Posted by Charlie Maikis on February 17th, 2017

Everyone is well aware that the top tier of the ACC consists of top 10 programs like North Carolina, Duke and Louisville. These schools tend to recruit at a high level nationally and develop much of their talent from within. In the middle of this year’s ACC standings, however, a number of key transfers have proven responsible for much of their teams’ current success. Bubble teams Virginia Tech, Syracuse and Clemson are anchored by at least two players who did not begin their careers in the league. Let’s examine how the these programs’ reliance on transfers this season have impacted their pushes toward the NCAA Tournament.

Syracuse

Syracuse Orange guard John Gillon (4) and forward Tyler Lydon (20) and guard Andrew White III (3) come off the court during a timeout in the second half of a game against the Miami Hurricanes at the Carrier Dome. (Mark Konezny/USA TODAY Sports)
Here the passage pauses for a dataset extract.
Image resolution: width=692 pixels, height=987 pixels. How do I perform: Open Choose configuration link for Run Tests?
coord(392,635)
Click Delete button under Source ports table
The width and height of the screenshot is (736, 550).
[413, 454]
Transfers: Andrew White III, John Gillon

Both Orange transfers are now on their third team and seem to have finally found a good fit. White spent two years at Kansas before transferring to Nebraska and ultimately ending up at Syracuse, whereas Gillon spent a season at Arkansas-Little Rock before playing two years at Colorado State and finally landing in upstate New York. The pair of seniors has given head coach Jim Boeheim a needed influx of talent after losing his top three scorers from last year’s Final Four squad. White and Gillon combine to average 28.6 points per game, but that might understate their abilities, though, as Gillon in particular has shown that he can put up monster numbers (43 points, nine assists, 9-of-10 3FG against NC State). While Syracuse has struggled of and on this season, the Orange will likely go as far as their pair of transfers can carry them.